Le juge Athanase Bakuzakundi, qui préside les débats, a estimé que la Cour aurait le temps de se pencher durant le procès sur l'authenticité des preuves et qu'elle pourrait le cas échéant entendre des témoins. Pour le bureau du procureur, ce discours passé dans l’histoire du Rwanda contemporain incitait les Hutus à tuer les Tutsis. L’accusation avait fait écouter un enregistrement du discours à l’ouverture du procès. Ngoga et son équipe avaient alors rapidement présenté l’accusation et annoncé une liste de témoins. Il appartiendra à la chambre de décider, le moment venu, lesquelles, de ses auditions proposées, sont absolument nécessaires pour une bonne administration de la justice. La parole avait été ensuite donnée à la défense. Mugesera s’était d’abord employé, malgré les protestations de la partie adverse qui dénonçait une manœuvre dilatoire, à dénoncer le rôle du président ougandais Yoweri Museveni dans la guerre d’octobre 1990 à juillet 1994 au Rwanda. Selon Mugesera, Museveni préparait depuis 1987 une guerre d’agression contre le Rwanda.

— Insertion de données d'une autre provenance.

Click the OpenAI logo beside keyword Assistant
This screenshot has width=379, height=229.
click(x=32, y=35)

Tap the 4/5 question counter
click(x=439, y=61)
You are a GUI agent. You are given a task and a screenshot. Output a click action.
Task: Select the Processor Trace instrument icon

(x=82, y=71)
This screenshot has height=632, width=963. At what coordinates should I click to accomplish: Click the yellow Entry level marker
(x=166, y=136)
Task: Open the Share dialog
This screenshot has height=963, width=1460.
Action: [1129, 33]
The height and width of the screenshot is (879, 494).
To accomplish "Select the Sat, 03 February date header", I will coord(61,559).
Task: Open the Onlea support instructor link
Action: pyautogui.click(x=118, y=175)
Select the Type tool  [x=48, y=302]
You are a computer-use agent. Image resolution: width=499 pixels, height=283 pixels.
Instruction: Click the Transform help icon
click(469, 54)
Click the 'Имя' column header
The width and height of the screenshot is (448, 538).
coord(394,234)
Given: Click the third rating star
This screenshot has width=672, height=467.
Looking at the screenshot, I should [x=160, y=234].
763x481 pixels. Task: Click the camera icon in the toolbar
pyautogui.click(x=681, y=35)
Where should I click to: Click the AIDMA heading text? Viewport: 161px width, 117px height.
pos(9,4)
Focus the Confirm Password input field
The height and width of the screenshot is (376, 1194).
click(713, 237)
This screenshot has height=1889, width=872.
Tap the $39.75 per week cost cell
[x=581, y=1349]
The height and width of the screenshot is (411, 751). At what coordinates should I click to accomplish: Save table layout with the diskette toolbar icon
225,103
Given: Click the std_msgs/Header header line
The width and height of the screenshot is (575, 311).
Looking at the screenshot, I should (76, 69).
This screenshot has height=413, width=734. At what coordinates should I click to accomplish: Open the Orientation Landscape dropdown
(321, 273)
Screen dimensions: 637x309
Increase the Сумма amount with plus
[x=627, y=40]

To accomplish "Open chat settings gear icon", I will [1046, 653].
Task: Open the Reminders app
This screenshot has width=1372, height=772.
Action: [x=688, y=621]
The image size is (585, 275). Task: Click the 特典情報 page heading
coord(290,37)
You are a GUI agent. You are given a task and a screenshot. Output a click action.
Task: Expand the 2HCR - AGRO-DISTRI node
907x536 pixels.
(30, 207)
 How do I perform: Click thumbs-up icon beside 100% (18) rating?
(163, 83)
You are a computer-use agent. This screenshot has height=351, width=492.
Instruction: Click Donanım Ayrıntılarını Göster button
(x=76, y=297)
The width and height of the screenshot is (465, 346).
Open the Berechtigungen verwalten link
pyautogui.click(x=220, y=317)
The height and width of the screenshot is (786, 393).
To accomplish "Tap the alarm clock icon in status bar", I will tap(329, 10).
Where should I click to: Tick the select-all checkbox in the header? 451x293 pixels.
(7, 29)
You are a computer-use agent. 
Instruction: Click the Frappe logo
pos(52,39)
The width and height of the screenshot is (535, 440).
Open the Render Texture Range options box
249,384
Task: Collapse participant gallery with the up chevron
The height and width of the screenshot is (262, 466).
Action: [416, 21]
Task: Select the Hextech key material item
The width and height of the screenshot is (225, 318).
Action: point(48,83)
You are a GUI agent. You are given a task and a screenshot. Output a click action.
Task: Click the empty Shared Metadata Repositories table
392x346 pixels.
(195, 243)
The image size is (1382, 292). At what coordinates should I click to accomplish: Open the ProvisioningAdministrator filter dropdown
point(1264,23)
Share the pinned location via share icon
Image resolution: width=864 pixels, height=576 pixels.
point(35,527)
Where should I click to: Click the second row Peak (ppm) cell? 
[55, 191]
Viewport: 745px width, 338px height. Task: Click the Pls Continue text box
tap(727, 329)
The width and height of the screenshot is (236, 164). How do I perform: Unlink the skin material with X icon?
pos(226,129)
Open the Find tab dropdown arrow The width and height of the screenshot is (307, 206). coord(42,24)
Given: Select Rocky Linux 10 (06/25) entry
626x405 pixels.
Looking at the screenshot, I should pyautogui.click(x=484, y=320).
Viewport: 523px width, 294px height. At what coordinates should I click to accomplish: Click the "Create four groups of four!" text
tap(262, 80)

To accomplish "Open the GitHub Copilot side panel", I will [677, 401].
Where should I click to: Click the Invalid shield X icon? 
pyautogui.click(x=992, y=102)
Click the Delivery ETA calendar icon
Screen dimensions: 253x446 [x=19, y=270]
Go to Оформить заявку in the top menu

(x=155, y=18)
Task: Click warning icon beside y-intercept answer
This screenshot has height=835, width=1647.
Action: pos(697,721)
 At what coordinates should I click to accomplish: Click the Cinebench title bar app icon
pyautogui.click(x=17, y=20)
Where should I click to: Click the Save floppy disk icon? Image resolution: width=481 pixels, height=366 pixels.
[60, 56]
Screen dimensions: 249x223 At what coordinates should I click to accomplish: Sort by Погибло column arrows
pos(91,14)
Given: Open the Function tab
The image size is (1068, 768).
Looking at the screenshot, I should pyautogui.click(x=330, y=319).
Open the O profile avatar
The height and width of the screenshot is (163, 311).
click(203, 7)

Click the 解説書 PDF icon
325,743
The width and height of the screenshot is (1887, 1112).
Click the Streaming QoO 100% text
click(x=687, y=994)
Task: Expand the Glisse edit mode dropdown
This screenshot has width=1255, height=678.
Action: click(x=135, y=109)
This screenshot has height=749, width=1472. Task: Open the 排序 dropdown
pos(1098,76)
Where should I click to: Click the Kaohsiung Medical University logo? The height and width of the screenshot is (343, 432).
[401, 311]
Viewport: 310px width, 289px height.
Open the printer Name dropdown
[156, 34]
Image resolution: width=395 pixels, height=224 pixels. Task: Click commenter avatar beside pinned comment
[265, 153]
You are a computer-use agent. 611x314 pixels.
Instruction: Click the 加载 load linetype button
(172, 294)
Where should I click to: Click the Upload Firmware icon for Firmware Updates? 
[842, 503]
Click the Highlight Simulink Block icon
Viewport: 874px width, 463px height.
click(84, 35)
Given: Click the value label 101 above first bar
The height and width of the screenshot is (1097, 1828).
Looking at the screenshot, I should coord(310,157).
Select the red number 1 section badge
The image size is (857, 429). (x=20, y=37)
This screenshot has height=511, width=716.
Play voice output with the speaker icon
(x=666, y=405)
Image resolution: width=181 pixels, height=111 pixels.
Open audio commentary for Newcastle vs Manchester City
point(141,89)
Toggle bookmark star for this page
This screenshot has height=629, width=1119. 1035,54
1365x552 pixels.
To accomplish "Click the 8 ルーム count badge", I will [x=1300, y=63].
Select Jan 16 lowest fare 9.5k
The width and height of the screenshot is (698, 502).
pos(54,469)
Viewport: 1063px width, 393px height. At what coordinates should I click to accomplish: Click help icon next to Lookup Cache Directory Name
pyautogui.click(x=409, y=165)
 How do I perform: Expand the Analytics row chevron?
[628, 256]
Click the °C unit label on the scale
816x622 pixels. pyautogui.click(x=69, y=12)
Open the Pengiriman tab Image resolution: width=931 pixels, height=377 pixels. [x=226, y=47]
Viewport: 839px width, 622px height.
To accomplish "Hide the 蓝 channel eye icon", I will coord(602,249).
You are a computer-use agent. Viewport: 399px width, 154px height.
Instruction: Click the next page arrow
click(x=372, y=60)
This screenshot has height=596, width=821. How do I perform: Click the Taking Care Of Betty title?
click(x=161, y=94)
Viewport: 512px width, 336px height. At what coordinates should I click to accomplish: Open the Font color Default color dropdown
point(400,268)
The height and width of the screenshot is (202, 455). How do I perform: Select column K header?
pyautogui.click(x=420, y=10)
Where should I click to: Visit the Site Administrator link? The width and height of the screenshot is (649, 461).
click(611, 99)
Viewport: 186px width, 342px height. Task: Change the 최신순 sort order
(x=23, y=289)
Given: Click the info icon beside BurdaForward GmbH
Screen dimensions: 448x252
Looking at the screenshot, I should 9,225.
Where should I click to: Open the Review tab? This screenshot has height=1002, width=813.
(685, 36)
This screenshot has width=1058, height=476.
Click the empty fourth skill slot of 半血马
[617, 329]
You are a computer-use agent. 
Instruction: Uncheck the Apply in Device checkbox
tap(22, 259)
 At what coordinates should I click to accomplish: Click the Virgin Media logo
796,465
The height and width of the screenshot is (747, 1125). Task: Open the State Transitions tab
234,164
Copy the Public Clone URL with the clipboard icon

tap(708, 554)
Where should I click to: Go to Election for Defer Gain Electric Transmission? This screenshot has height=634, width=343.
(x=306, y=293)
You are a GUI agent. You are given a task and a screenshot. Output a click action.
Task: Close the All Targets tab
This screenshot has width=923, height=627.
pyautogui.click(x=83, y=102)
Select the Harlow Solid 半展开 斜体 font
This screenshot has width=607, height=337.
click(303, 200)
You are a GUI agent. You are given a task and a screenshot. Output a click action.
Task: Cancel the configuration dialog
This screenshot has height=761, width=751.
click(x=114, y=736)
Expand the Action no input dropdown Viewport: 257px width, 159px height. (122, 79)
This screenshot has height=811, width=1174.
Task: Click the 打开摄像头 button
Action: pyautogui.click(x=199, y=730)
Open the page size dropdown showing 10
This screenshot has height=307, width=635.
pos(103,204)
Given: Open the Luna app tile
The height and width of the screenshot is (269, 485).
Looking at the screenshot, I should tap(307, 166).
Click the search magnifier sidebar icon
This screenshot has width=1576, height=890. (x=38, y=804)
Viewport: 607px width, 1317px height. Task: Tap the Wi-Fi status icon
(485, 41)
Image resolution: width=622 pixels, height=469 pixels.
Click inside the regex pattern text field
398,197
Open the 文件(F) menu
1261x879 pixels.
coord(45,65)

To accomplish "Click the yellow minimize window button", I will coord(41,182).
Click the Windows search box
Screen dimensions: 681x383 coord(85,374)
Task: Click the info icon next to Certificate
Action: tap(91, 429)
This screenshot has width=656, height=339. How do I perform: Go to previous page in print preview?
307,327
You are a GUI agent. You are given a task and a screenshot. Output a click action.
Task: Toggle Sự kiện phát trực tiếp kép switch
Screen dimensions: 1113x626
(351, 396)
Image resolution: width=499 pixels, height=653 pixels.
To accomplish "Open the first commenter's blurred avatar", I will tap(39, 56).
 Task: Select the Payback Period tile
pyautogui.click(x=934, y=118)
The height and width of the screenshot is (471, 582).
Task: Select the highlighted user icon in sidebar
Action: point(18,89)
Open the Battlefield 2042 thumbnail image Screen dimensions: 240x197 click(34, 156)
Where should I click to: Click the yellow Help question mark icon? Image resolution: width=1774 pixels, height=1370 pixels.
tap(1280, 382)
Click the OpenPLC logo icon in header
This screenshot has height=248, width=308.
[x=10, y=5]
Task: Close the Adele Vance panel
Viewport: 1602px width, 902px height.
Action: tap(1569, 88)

S’inscrivant dans une ligne de défense souvent entendue au Tribunal pénal international pour le Rwanda (TPIR), le linguiste s’en était pris par la suite à l’ex-rébellion du Front patriotique rwandais (FPR, actuellement au pouvoir), l’accusant d’être responsable de la pause de mines et autres explosifs à l’intérieur du Rwanda, depuis 1992. Il avait maintenu cette ligne de défense malgré les objections de l’accusation qui estimait qu’il s’éloignait de son procès pour se livrer à de la pure propagande.

Depuis son extradition du Canada en janvier 2012, Mugesera avait comparu à plusieurs reprises lors d'audiences au cours desquelles il avait demandé et obtenu, pour divers motifs, des délais supplémentaires pour être jugé. Il a cependant déjà essuyé des revers dans ce feuilleton dont le refus de la justice rwandaise de conduire le procès en langue française et le rejet de sa demande de récusation de deux des trois juges de la chambre saisie de son affaire. Réclamé par le Rwanda depuis 1995, il avait multiplié au cours des années les recours judiciaires au Canada, mais n'avait finalement pu empêcher son extradition, il y a aujourd’hui un an.